3.2.1 Parallel stream principle:
List originalList = someData; split1 = originalList(0, mid);//将数据分小部分 split2 = originalList(mid,end); new Runnable(split1.process());//小部分执行操作 new Runnable(split2.process()); List revisedList = split1 + split2;//将结果合并
3.2.2 Sequential and parallel performance test comparison
If it is a multi-core machine, theoretically parallel stream will be faster than sequential stream Double the above, the following is the test code
long t0 = System.nanoTime(); //初始化一个范围100万整数流,求能被2整除的数字,toArray()是终点方法 int a[]=IntStream.range(0, 1_000_000).filter(p -> p % 2==0).toArray(); long t1 = System.nanoTime(); //和上面功能一样,这里是用并行流来计算 int b[]=IntStream.range(0, 1_000_000).parallel().filter(p -> p % 2==0).toArray(); long t2 = System.nanoTime(); //我本机的结果是serial: 0.06s, parallel 0.02s,证明并行流确实比顺序流快 System.out.printf("serial: %.2fs, parallel %.2fs%n", (t1 - t0) * 1e-9, (t2 - t1) * 1e-9);
3.3 About Folk/Join framework
Application hardware parallelism is available in Java 7, that is, one of the new features of the java.util.concurrent package is a fork-join style parallel decomposition framework, which is also very powerful and efficient.
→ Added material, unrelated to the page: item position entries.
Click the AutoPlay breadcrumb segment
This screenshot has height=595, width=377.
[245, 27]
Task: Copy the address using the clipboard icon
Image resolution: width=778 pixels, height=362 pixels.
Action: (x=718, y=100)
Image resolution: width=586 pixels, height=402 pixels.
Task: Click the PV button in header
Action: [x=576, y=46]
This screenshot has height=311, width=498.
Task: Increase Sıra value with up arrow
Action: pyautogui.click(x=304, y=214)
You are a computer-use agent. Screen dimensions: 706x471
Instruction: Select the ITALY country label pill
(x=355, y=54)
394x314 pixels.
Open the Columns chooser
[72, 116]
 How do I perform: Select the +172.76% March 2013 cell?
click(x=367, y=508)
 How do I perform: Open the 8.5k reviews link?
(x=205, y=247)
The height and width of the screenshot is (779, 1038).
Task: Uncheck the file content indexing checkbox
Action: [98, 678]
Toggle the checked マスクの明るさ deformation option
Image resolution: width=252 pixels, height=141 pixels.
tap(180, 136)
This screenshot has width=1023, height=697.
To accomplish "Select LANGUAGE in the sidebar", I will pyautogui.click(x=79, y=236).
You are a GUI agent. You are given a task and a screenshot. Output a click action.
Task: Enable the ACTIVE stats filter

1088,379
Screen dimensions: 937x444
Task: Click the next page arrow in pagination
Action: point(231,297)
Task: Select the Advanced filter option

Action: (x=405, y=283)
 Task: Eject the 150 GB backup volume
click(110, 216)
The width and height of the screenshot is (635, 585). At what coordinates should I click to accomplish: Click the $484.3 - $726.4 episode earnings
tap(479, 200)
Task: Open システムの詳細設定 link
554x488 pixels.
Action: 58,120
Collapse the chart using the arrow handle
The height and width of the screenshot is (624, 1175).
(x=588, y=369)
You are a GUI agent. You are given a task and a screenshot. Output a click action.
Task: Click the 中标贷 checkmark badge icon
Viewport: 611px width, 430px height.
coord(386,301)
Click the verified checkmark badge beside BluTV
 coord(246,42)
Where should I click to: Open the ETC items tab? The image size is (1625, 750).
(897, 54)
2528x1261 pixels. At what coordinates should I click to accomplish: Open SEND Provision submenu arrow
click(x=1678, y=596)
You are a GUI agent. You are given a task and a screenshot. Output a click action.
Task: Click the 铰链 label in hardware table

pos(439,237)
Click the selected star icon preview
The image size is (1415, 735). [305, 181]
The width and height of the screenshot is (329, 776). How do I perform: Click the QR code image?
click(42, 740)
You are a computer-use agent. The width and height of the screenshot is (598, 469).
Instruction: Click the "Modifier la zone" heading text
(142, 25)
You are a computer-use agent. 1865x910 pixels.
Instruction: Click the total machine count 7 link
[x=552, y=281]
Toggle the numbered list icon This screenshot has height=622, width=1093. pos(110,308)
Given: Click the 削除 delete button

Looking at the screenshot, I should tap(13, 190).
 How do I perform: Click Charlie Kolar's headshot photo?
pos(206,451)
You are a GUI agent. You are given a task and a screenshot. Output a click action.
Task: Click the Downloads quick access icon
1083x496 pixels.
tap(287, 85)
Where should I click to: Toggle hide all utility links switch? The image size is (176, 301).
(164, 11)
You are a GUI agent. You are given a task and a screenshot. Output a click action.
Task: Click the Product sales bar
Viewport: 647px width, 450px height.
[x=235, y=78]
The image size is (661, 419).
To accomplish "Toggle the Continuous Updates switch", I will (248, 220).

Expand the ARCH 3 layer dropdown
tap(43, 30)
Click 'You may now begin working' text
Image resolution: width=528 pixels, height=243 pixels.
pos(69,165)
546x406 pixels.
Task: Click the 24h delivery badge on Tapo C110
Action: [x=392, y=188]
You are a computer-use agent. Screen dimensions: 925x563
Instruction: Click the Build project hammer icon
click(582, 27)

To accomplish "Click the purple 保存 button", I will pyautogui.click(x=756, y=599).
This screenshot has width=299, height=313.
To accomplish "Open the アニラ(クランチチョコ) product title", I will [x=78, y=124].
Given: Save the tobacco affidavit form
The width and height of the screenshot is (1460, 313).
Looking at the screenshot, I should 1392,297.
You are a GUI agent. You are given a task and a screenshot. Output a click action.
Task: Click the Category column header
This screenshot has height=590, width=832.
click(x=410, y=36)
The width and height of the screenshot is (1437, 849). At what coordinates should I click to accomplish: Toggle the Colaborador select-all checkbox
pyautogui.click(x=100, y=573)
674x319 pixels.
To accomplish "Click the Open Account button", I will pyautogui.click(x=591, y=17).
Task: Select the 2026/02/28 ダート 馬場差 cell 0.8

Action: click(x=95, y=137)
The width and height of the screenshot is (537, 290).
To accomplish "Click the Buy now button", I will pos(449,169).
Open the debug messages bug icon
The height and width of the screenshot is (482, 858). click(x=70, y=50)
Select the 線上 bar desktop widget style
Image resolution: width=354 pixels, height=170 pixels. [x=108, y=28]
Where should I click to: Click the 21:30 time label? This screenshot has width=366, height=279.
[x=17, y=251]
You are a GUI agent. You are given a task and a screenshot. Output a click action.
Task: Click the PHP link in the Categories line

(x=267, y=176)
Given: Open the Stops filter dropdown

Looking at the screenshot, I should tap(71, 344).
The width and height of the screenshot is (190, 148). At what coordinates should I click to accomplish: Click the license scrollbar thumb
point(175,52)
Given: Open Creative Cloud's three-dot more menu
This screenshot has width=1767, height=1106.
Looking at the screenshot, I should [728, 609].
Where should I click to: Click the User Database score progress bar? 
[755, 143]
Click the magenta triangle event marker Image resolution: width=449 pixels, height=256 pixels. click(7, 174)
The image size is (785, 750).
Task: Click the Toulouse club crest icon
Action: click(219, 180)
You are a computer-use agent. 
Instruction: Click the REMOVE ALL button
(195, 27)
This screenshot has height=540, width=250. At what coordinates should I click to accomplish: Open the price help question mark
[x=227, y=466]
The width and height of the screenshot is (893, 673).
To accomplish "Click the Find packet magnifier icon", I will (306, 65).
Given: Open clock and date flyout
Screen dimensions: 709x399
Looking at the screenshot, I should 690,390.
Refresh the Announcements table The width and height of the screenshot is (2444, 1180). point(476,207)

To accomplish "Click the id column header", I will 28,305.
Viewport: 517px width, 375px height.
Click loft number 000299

Interested students Go and research, I won’t go into details here. Compared to Stream.parallel(), I prefer the latter.
4. Summary
If there is no lambda, Stream is quite awkward to use. It will generate a large number of anonymous internal classes, such as the 3.1.2map example above. If there is no default method, the collection framework will change. It is bound to cause a lot of changes, so lambda+default method makes the jdk library more powerful and flexible. The improvements of Stream and collection framework are the best proof.
For more Java8 new features, what are the uses of lambda expressions (usage examples) and related articles, please pay attention to the PHP Chinese website!